Low Latency SPI Driver

I am currently attempting to drive an SPI slave peripheral from Jetson TX2.

The issue is that the SPI slave has some particular requirements, for which the use of neither the available spidev driver, nor direct control of the tegra186-spi driver seems to satisfy.

In particular, the SPI is a Motorola SPI bus, with 32 bit wide words, separated with CS high for at least 3 SPI clock cycles between words, and is to be driven at 25MHz, as in the diagram at SPI Timing - Album on Imgur

In addition, the use case for this peripheral is for the transfer of around 20 words full duplex, a transfer to be repeated at a frequency of 30kHz. The received data is to be buffered into memory for later processing in larger batches in userspace.

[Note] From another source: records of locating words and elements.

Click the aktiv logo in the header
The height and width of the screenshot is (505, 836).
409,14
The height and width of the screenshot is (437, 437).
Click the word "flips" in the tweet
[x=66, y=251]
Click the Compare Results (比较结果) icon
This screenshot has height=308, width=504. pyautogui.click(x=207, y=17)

So far an attempt has been made to utilise spidev (which is called from userspace, so is very much too slow), and a new driver, calling the ‘spi_sync’ function from the spi driver, lying above the tegra186-spi driver. The spidriver seems to be ignoring hardware controlled CS, and requiring separate calls to the driver for distinct words, despite a DTS as follows:

spi@3240000 {
		status = "okay";
    spi@0 {
      compatible = "spidev";
      reg = <0x0>;
      spi-max-frequency = <0x1312D00>;
      nvidia,enable-hw-based-cs;
      nvidia,cs-setup-clk-count = <0x2>;
      nvidia,cs-hold-clk-count = <0x3>;
      nvidia,rx-clk-tap-delay = <0x0>;
      nvidia,tx-clk-tap-delay = <0x0>;
        };
	};

The gap then between each transmitted word by the driver is 100’s of ms, instead of the required handful of 25MHz clock cycles between adjacent words. Even if the the lack of hardware cs were to be resolved these 100’s of ms breaks the of microseconds max response time between bursts.

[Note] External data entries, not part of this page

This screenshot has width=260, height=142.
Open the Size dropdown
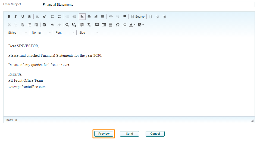(88, 33)
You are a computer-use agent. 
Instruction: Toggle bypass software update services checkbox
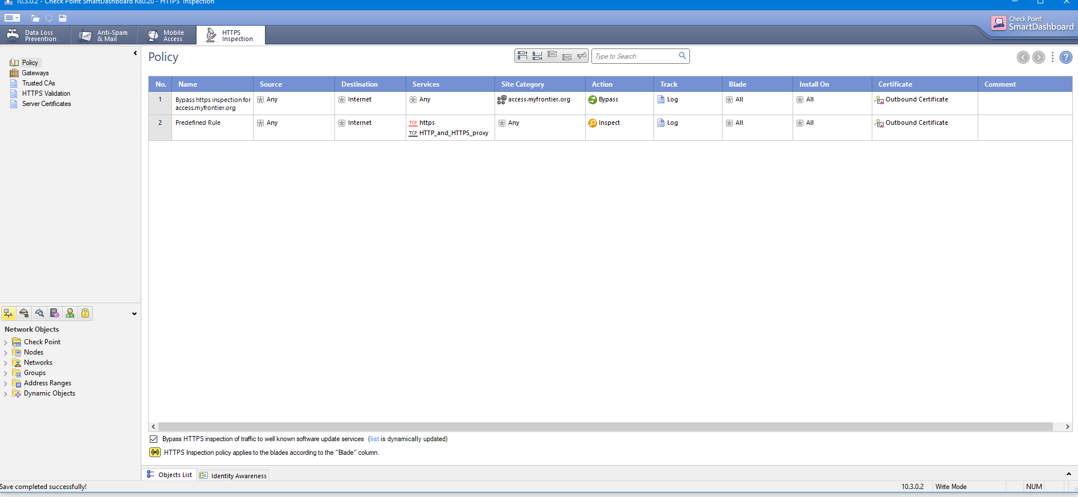click(154, 439)
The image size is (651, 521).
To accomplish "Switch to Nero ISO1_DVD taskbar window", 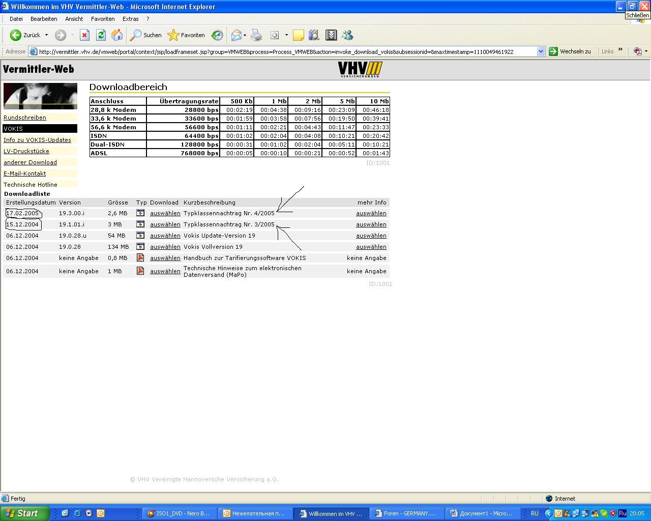I will point(179,513).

Does anyone have or know of a driver solution or otherwise that would better meet the latency requirements?

hello samuel_g,

could you please refer to Topic 1043203 to update your device tree. have a try to add the polling-mode and disable-runtime-pm
thanks

I have updated the device tree, which has resulted in a significant improvement, with the latency between CS going low and the data being transferred now being on the order of 20us, instead of 10’s of ms.

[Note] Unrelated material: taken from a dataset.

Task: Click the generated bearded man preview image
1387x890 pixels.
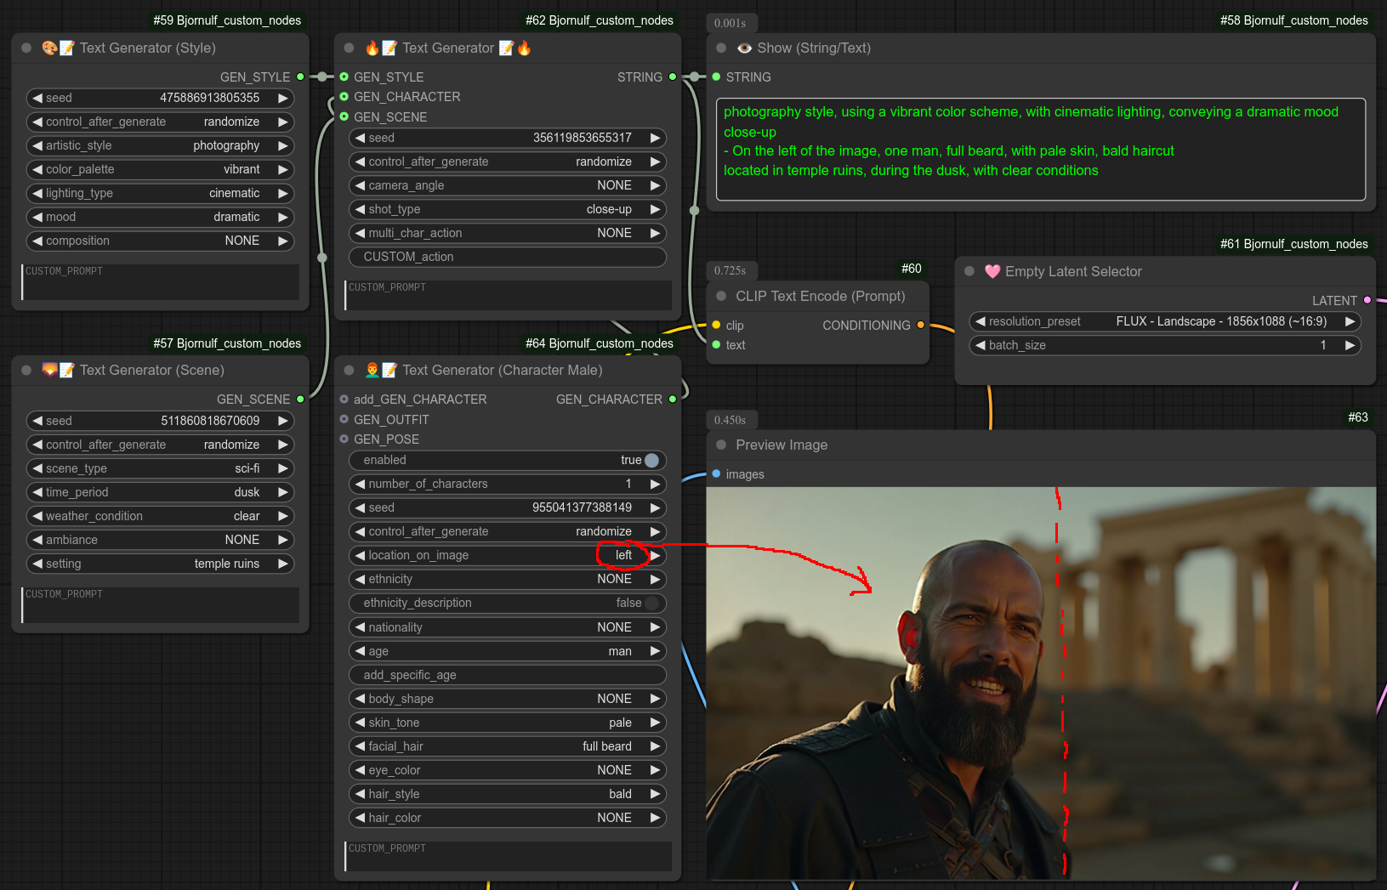Action: [x=1040, y=683]
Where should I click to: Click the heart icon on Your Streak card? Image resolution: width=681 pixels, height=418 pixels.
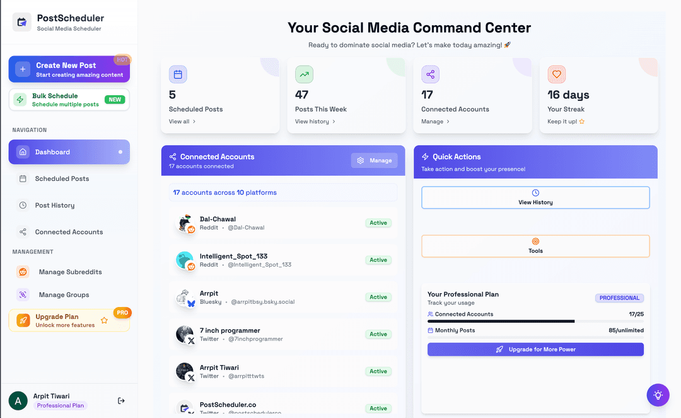(x=556, y=74)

However, there are still issues achieving the results desired in the question’s original description. A major culprit may be that H/W CS control is not being correctly driven.

Specifically, for the example of 3 x 32 bit words we can attempt to utilise the driver in two ways. These are demonstrated below with links to logic analyser recordings,

  1. One call of spi_sync with a 12 byte transfer, which looks like this:

This is missing inter-packet CS-pulses.

  1. Three calls of spi_sync with a 4 byte transfer.

This will allow us the inter-CS pulses, but is even slower.

Our requirement is a fast transfer, with CS pulses between the packets.

Is it possible there is a known issue with the nvidia,enable-hw-based-cs option? Or is another explanation known?